= Golden Apple Award =

American award

The Golden Apple Award (1941–2001) was an American award presented to entertainers by the Hollywood Women's Press Club, usually in recognition of behavior rather than performance.

== History ==
The award was presented from 1941 until 2001, when the Hollywood Women's Press Club became inactive. The awards ceremony included Golden Apples to recognize actors for being easy to work with, as well as the Sour Apple Award (not presented in some years) chastising actors for being rude or difficult. Winners of the former include Bob Hope (1941), Joan Fontaine (1947), Mae West (1969) and Billy Crystal (1989) and winners of the latter include Joan Fontaine (1943), Frank Sinatra (1946, 1951, and 1974), Elvis Presley (1966), Joan Rivers (1983), and Dale Robertson (3 times).

From 1941 to 1966, the Golden Apple winners were specifically called "The Most Cooperative Actor/Actress", while the Sour Apple winners were specifically called "The Least Cooperative Actor/Actress". Starting in 1967, the Golden Apple winners were specifically called "The Male/Female Star of the Year", while the Sour Apple winner was called, simply, "The Sour Apple Winner". From 1974 onwards, there were additional—though sporadic—presentations of Golden Apples for "New Star", "New Discovery", "Daytime Star" and "Hollywood Legend".

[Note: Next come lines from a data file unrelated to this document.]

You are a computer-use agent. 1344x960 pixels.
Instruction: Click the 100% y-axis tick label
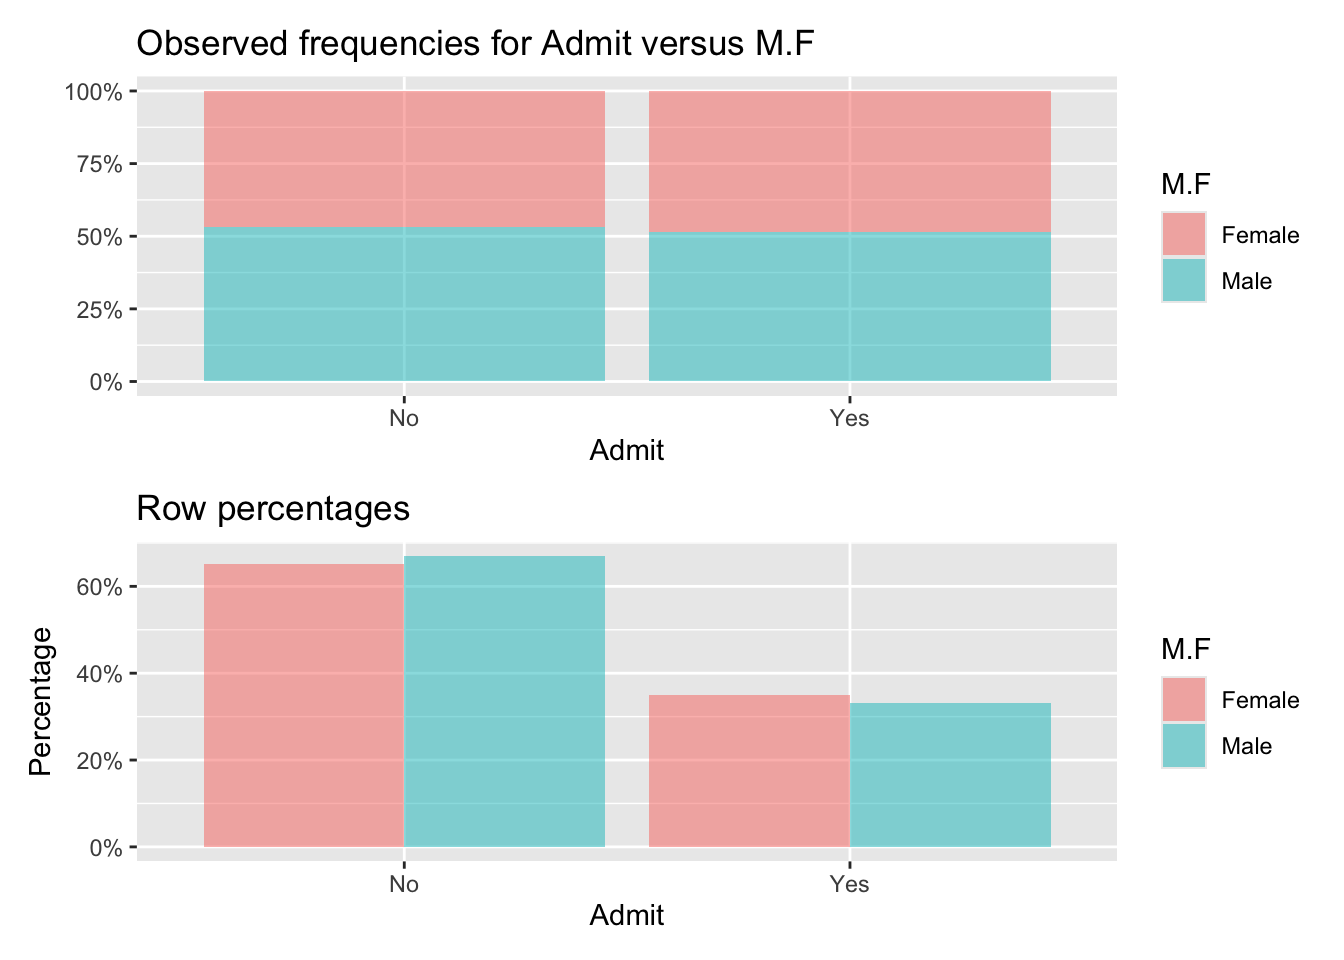[94, 92]
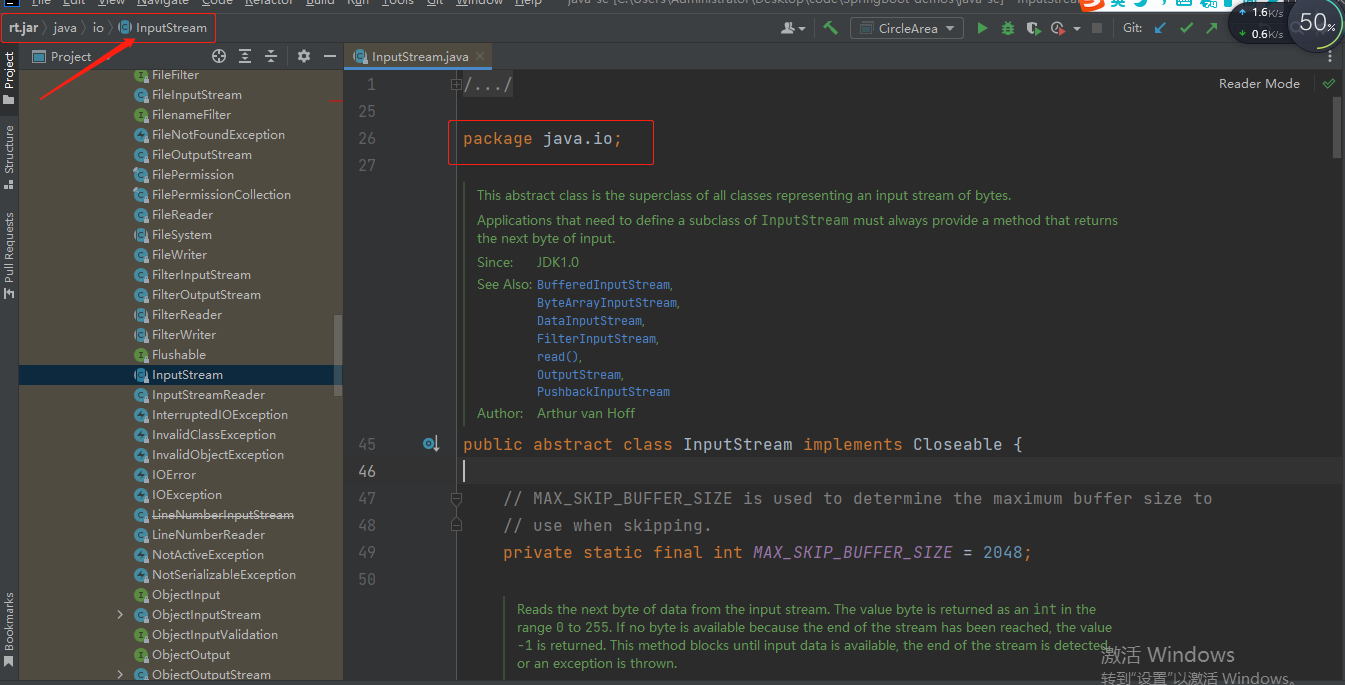Toggle the Bookmarks tool window
Screen dimensions: 1345x685
tap(9, 622)
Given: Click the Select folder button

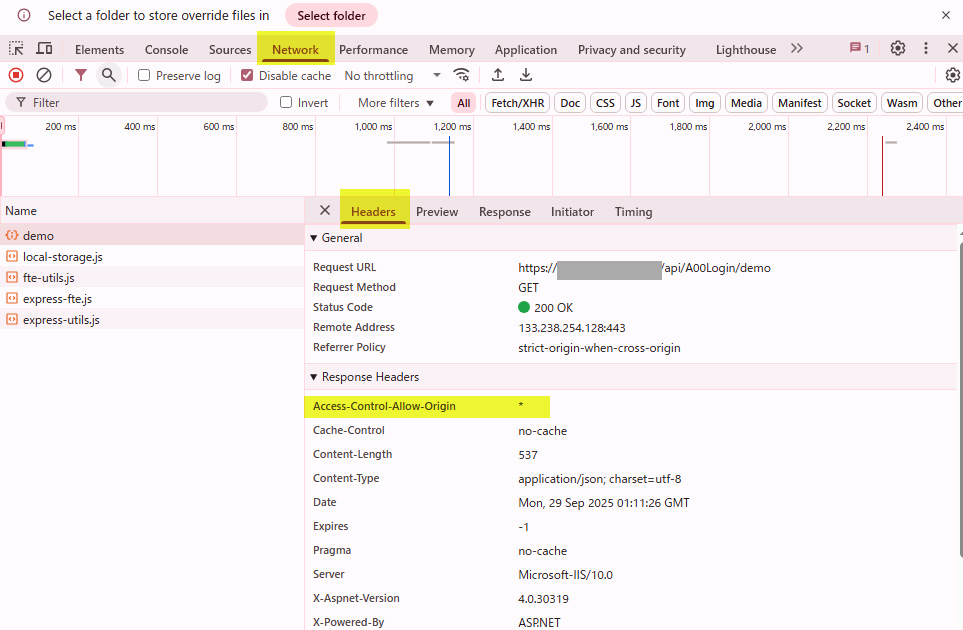Looking at the screenshot, I should 331,15.
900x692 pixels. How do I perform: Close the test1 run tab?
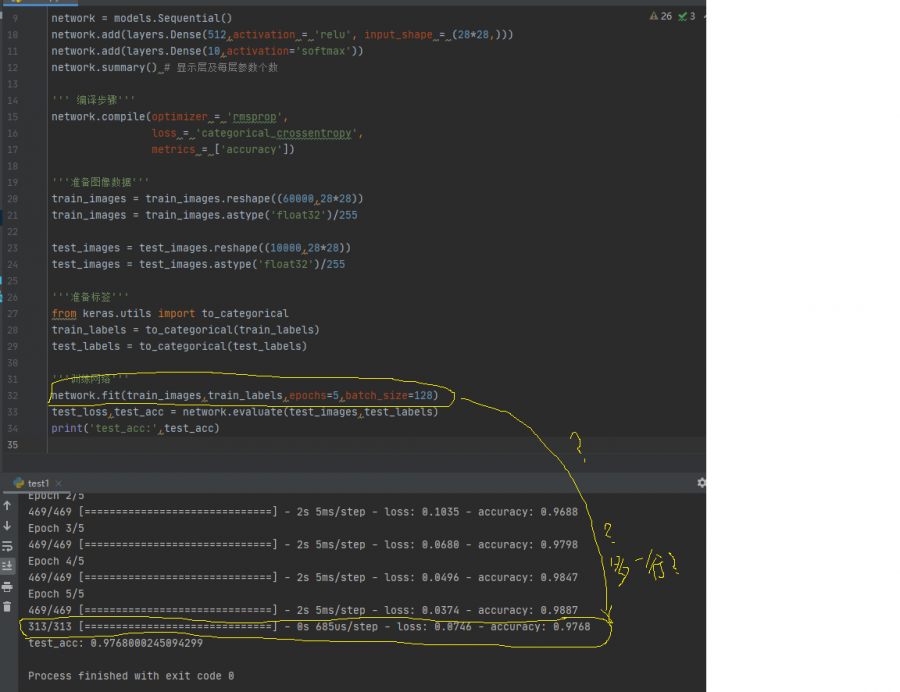pos(57,482)
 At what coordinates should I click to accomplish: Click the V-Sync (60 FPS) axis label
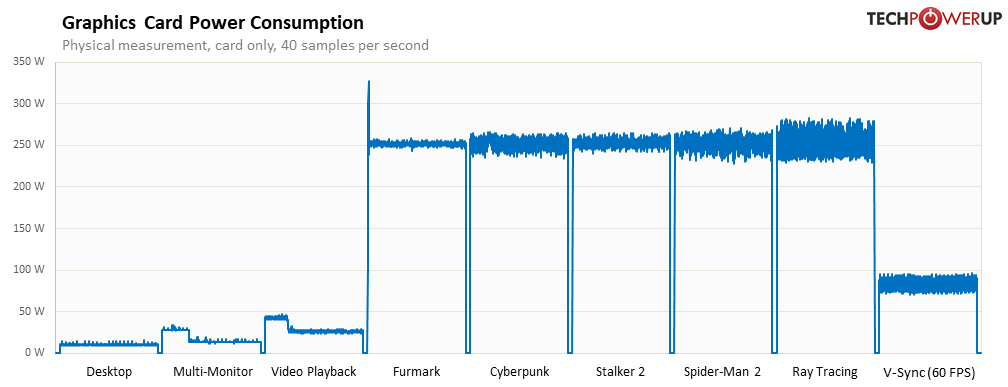click(x=930, y=372)
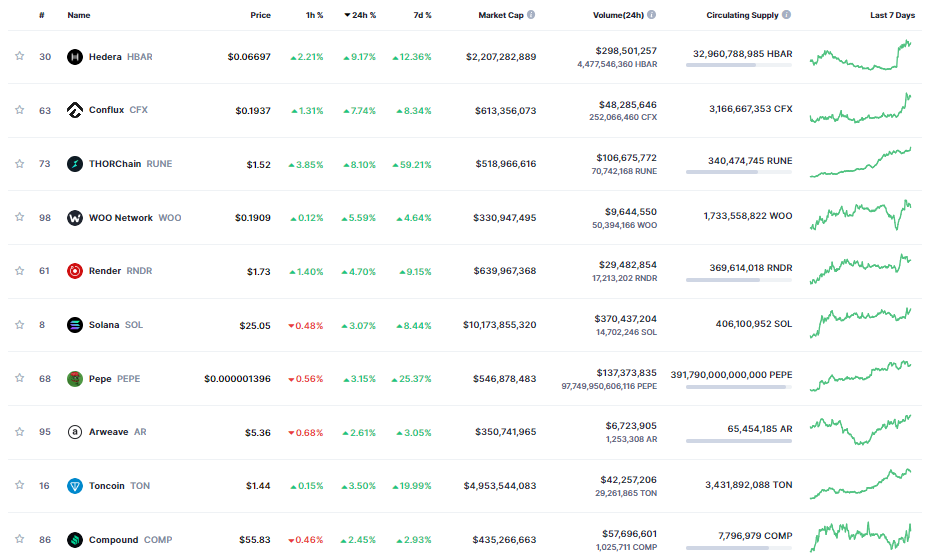Click the Hedera coin logo icon
Viewport: 933px width, 559px height.
pyautogui.click(x=74, y=57)
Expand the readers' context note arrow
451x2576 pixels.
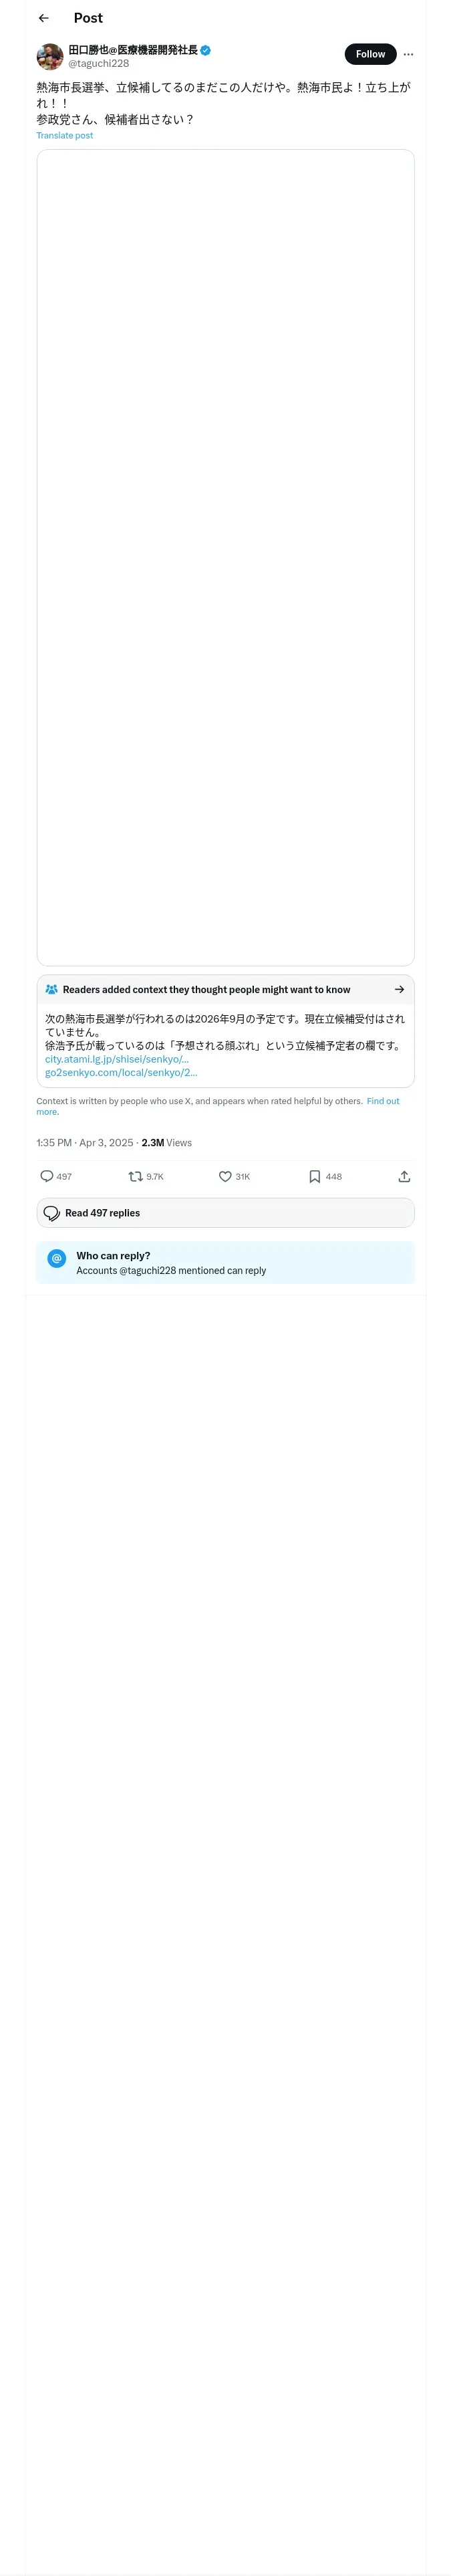pos(399,989)
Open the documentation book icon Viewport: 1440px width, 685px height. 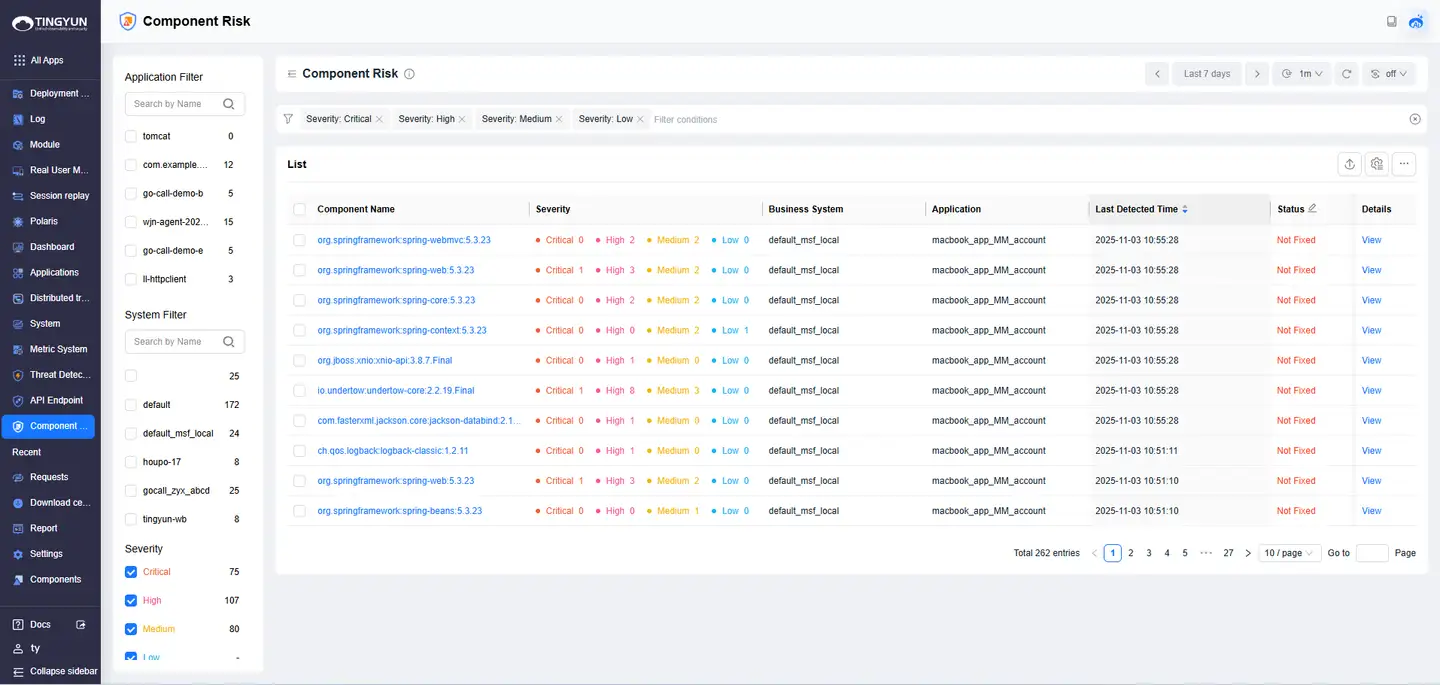(1391, 21)
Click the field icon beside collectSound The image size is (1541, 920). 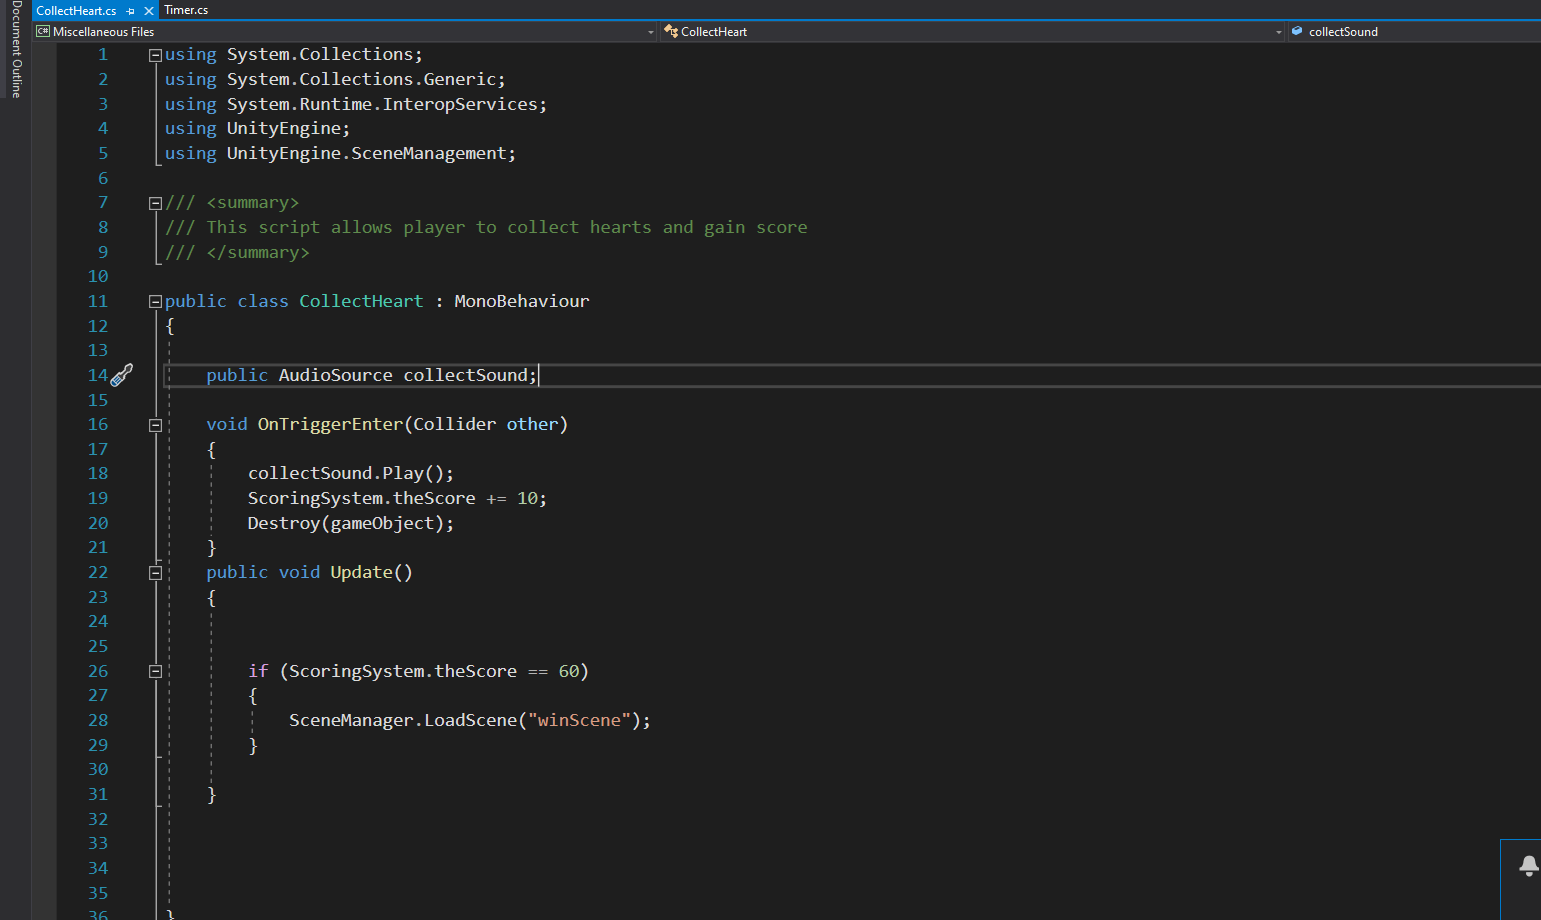[1297, 32]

=== Louella Parsons Award ===
The Louella Parsons Award was introduced in 1970. This "Lifetime Achievement" award was named for columnist Louella Parsons, founder of the Hollywood Women's Press Club. Recipients include Danny Thomas (1970), Bob Hope (1975), Henry Winkler (1982), George Sidney (1995), Kirk Douglas (1999), Aaron Spelling (1998), and Liz Smith (2000).